STJ decide prazo para ressarcimento do fiador

Por Cassiano Antunes Tavares

Quando o fiador assume a obrigação de pagar a dívida não honrada pelo seu afiançado, tem o direito de buscar o ressarcimento do valor despendido a esse título.

Recentemente, o STJ reafirmou que, para exercer esse chamado direito de regresso (recuperar os valores que pagou pelo afiançado) quando se trata de dívida de alugueis, o prazo do fiador será o mesmo do locador para cobrança desta verba.

A discussão se deu no sentido de que, ao efetuar o pagamento, o fiador assume a posição do credor originário e, como essa situação de sub-rogação não teria prazo específico, seria aplicável o prazo geral de dez anos.

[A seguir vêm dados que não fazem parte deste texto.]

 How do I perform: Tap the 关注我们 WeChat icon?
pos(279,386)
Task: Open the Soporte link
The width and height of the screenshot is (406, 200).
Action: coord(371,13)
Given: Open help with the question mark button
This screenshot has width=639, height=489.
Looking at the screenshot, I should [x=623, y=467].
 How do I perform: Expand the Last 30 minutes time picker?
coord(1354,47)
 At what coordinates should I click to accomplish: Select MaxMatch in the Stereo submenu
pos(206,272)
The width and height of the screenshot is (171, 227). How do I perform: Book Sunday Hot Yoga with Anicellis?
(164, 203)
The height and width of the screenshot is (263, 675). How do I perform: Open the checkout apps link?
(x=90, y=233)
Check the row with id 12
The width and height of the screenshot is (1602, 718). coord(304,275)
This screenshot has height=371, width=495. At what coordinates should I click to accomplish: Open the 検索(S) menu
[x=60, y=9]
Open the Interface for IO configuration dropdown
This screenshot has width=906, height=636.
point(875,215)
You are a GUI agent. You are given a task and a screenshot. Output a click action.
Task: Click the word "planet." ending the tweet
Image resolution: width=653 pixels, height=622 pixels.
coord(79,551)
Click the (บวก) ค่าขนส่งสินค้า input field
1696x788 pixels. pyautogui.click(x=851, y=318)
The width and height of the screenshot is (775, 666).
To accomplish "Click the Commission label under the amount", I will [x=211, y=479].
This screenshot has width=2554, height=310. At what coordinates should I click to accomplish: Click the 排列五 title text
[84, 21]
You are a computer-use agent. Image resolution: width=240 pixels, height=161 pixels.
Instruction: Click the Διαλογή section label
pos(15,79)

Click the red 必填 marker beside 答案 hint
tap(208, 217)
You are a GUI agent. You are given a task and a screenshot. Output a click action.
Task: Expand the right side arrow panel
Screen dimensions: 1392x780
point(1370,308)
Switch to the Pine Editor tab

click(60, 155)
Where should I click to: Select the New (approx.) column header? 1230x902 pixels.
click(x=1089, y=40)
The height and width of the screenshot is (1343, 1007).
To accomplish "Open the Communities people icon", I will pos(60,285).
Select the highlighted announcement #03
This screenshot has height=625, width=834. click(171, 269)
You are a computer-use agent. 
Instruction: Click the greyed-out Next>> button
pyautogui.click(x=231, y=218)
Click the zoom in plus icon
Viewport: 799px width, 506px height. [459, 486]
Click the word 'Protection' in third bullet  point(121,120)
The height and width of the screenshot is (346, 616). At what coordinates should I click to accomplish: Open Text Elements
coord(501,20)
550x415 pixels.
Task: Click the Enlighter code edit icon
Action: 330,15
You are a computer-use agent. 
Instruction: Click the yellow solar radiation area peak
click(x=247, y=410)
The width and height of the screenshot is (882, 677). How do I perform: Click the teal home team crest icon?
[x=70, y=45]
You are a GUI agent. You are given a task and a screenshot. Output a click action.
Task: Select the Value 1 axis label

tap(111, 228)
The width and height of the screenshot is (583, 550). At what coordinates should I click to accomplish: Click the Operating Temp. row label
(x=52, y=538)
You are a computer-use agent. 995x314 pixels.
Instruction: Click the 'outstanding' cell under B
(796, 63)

Porém, no caso foi decidido que justamente por substituir a posição do locador o fiador recebe os mesmos direitos que esse, inclusive o prazo para cobrar esses valores. Assim, a ação foi julgada extinta, com o reconhecimento da prescrição, pois o fiador ultrapassou o prazo legal.

O advogado Cassiano Antunes Tavares esclarece que o prazo atualmente é de três anos, conforme a legislação em vigor, e, ainda, que nessa mesma decisão foi definido que a contagem se inicia na data do pagamento efetuado pelo fiador.